信濃毎日新聞ニュース特集「2006長野県知事選」
豪雨災害が候補予定に影響 会見中止、集会白紙
2006年7月20日掲載

 19日にかけ、県内に大きな被害をもたらした豪雨災害。知事選告示を20日に控えた現職の田中康夫氏(50)、新人の村井仁氏(69)の2人はこの日、活動の予定をそれぞれ大幅に変更、後援会事務所の関係者らも終日、対応に追われた。交通網の混乱などで告示後の日程も見通しが立てにくくなっており、災害の影響は選挙戦にも及びそうだ。

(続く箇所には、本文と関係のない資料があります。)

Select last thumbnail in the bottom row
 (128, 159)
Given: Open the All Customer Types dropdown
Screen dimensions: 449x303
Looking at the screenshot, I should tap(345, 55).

 田中氏は、18日夜から県大雨対策本部の本部長として県庁に詰め、断続的に開いた会議に出席した。19日午後は県の防災ヘリで伊那谷や岡谷市の被災現場を視察。この日は県庁で記者会見し、自ら告示日の遊説予定などを説明することになっていたが中止した。
 岡谷市湊地区の土石流発生現場を視察した際には、報道陣の取材に「県民のために復興を優先することが大切。地域の人が手を取り合って、地域のきずなを取り戻してほしい」と述べた。
 田中氏を推薦する「しなやかな信州をはぐくむ県民の会」は19日、選挙事務所となる長野市内の事務所で電話開設などの作業に追われた。告示日のポスター張りは各地のボランティア頼みだが、スタッフの1人は「伊那市のボランティアの中には避難している人もいる。道路が寸断されて回れそうにない」と心配そうに話した。
 一方、天竜川の堤防が決壊するなどした上伊那地方で集会などに出席する予定だった村井氏は、日程を白紙に。前日夜から宿泊していた塩尻市内で、住民が避難した小学校の体育館や市災害対策本部などを訪問し、避難住民を見舞ったり、職員をねぎらった。
 小泉内閣で防災担当相を務めた経験から、立候補表明以降、集会などで防災対策の充実も訴えている。この日午後、松本市内で記者会見し「今回のような事態は、公共事業削減と言って治水、砂防事業を軽視してきた県政にも責任がある」と批判した。
 長野市内の後援会事務所では、支援者らが告示日に計画していた飯田市や伊那市の遊説ルートについて、道路状況などの情報を収集。陣営幹部は「被災地を回る際、派手に支持を訴えるのはどうか」。気象情報も確かめながら、訪問先やルートの練り直しを急いだ。